Dataset entries
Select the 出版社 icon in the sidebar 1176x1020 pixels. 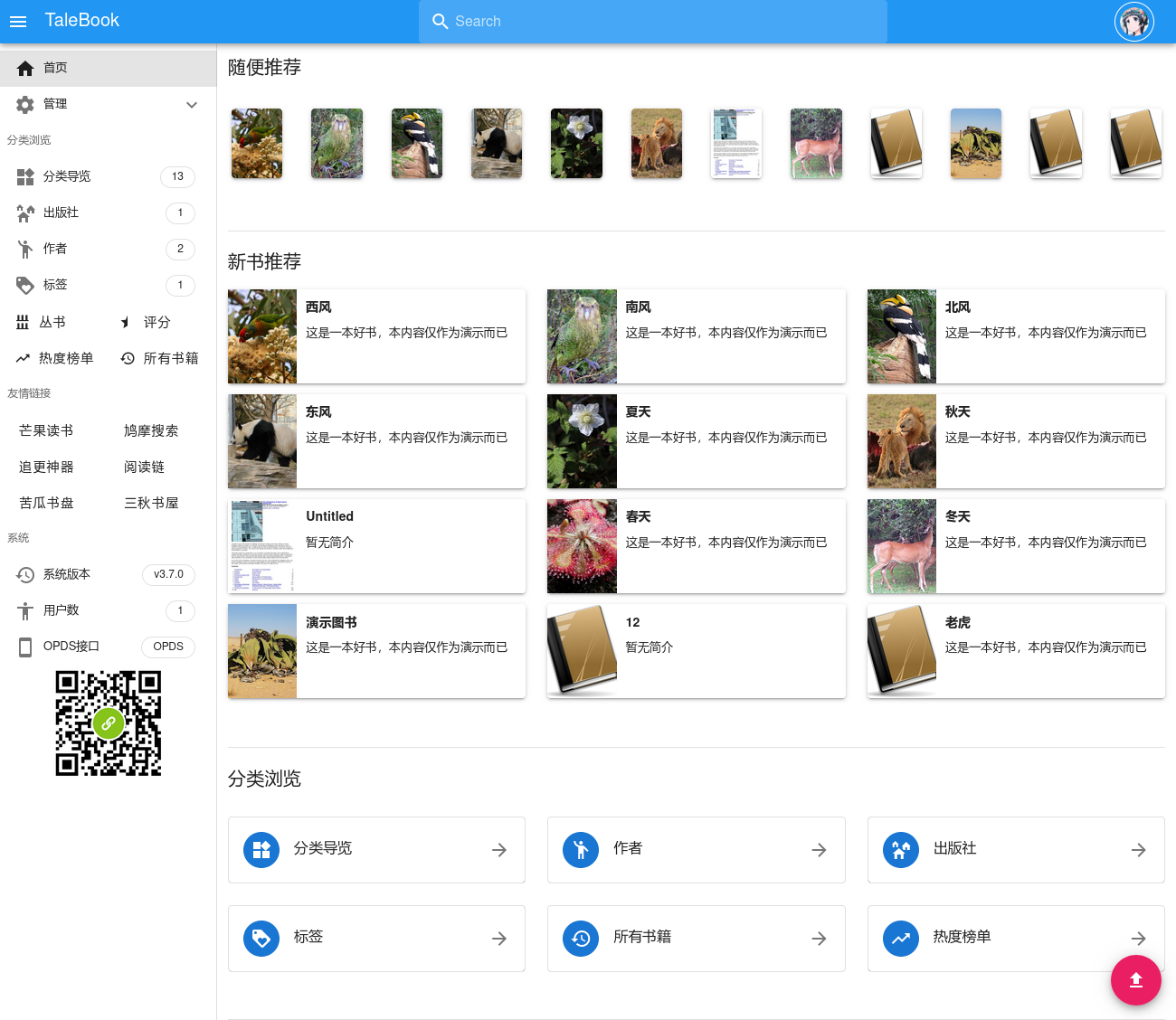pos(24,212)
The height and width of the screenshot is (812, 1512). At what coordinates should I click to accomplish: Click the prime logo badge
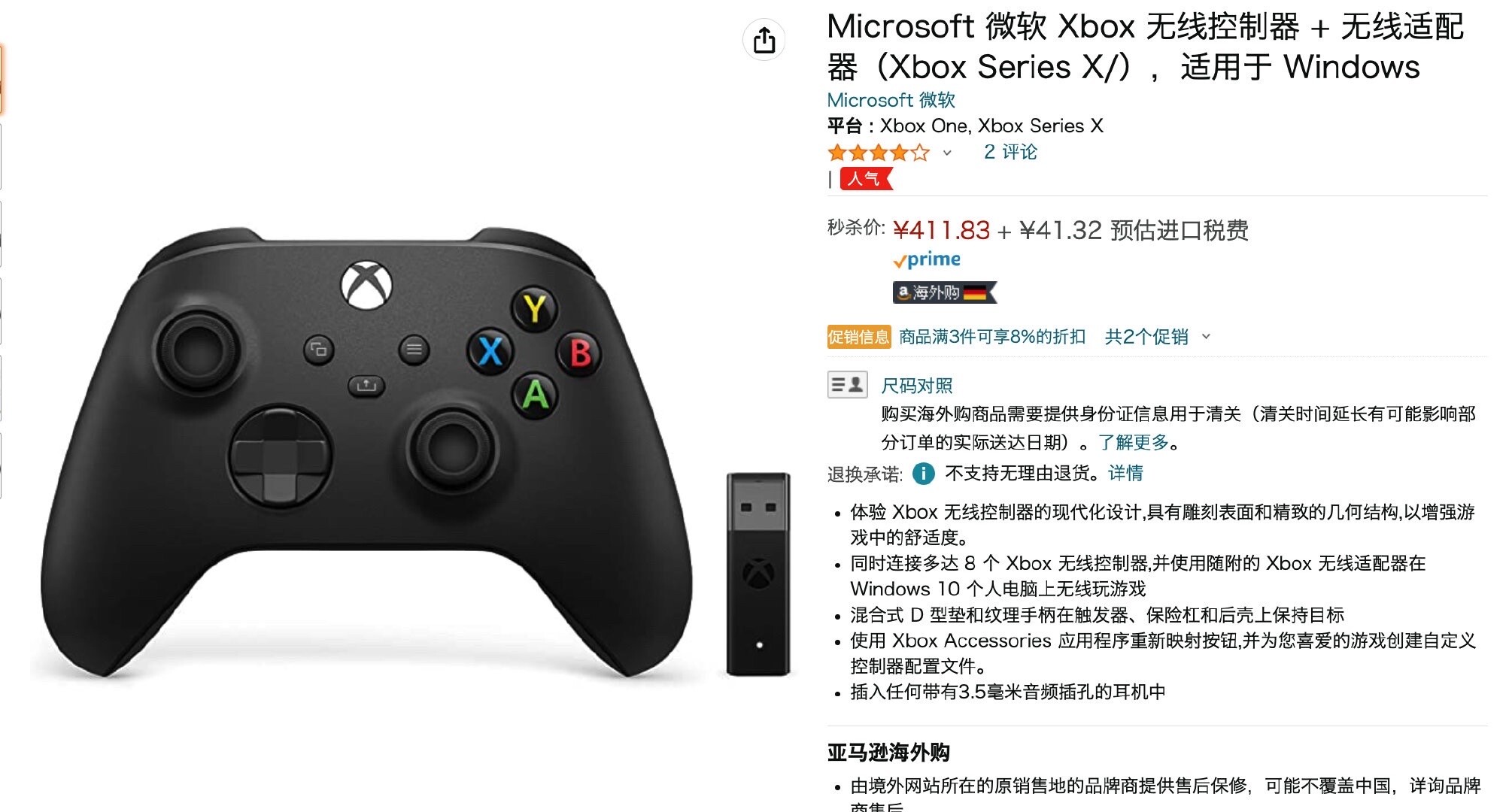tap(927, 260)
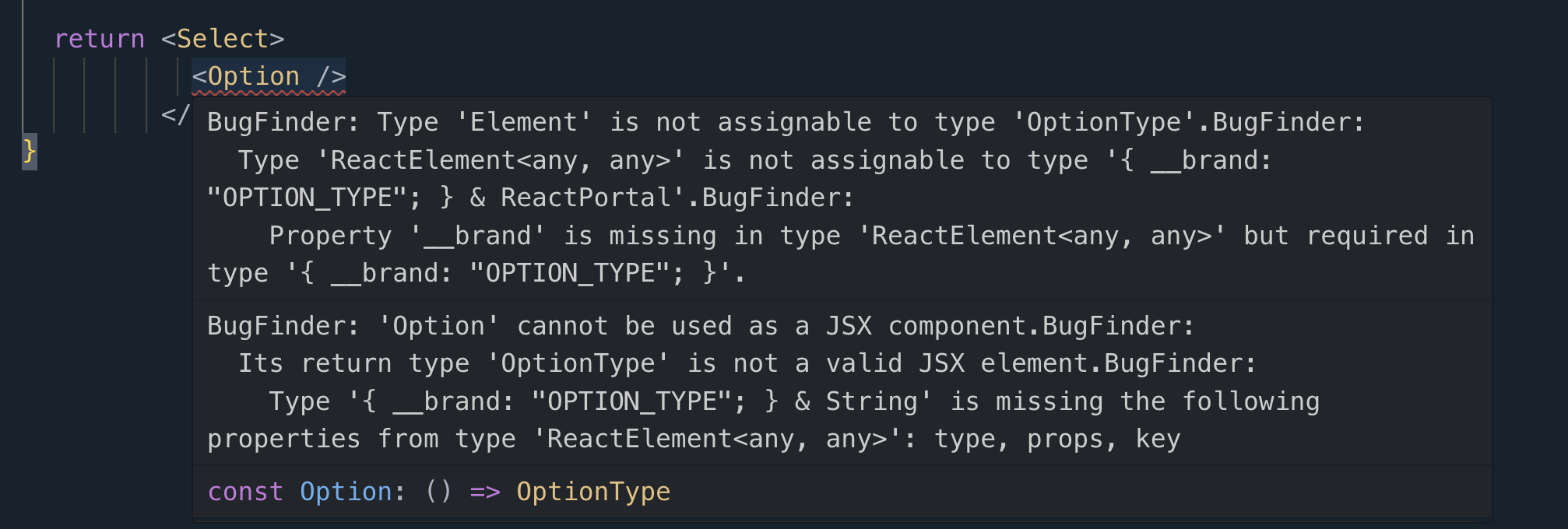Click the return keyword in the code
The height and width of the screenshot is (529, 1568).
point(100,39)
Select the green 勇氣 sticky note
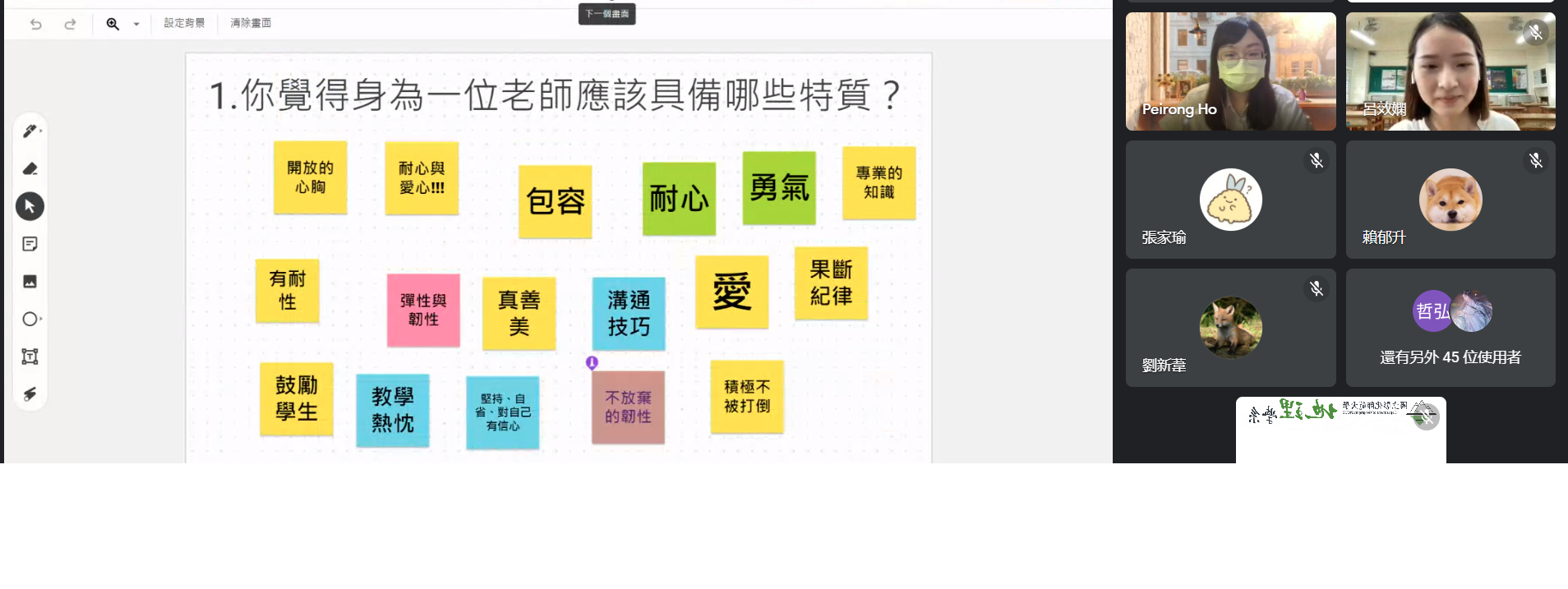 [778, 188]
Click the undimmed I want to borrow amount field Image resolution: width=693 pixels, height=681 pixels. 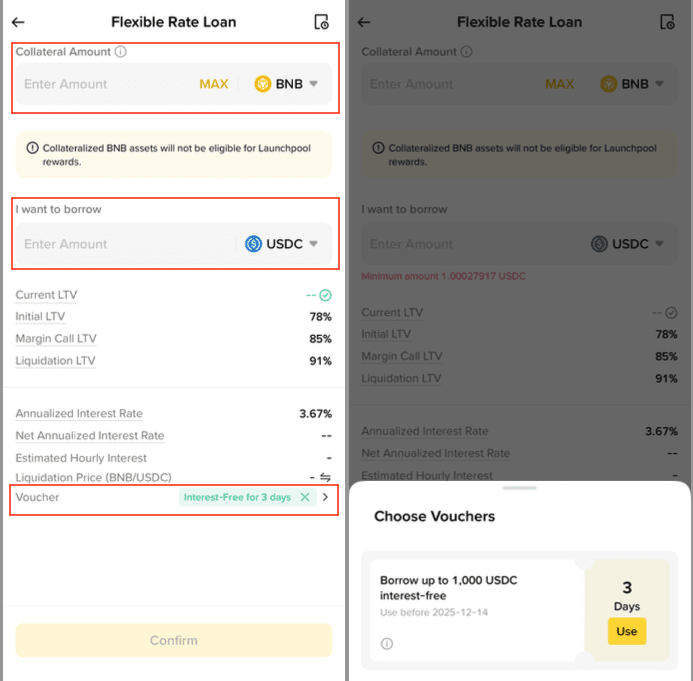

● About this exercise
Output exactly the lines from the one containing "The height and width of the screenshot is (812, 1512)." through the last line of the records above, both included, leaving out any pictures.

● Reply to the exercise
The height and width of the screenshot is (812, 1512). At what coordinates should I click to accomplish: Click the prime logo badge
tap(927, 260)
Click the return keyword in the code
The height and width of the screenshot is (529, 1568).
point(100,39)
Select the green 勇氣 sticky note
 [778, 188]
Click the undimmed I want to borrow amount field Image resolution: width=693 pixels, height=681 pixels. 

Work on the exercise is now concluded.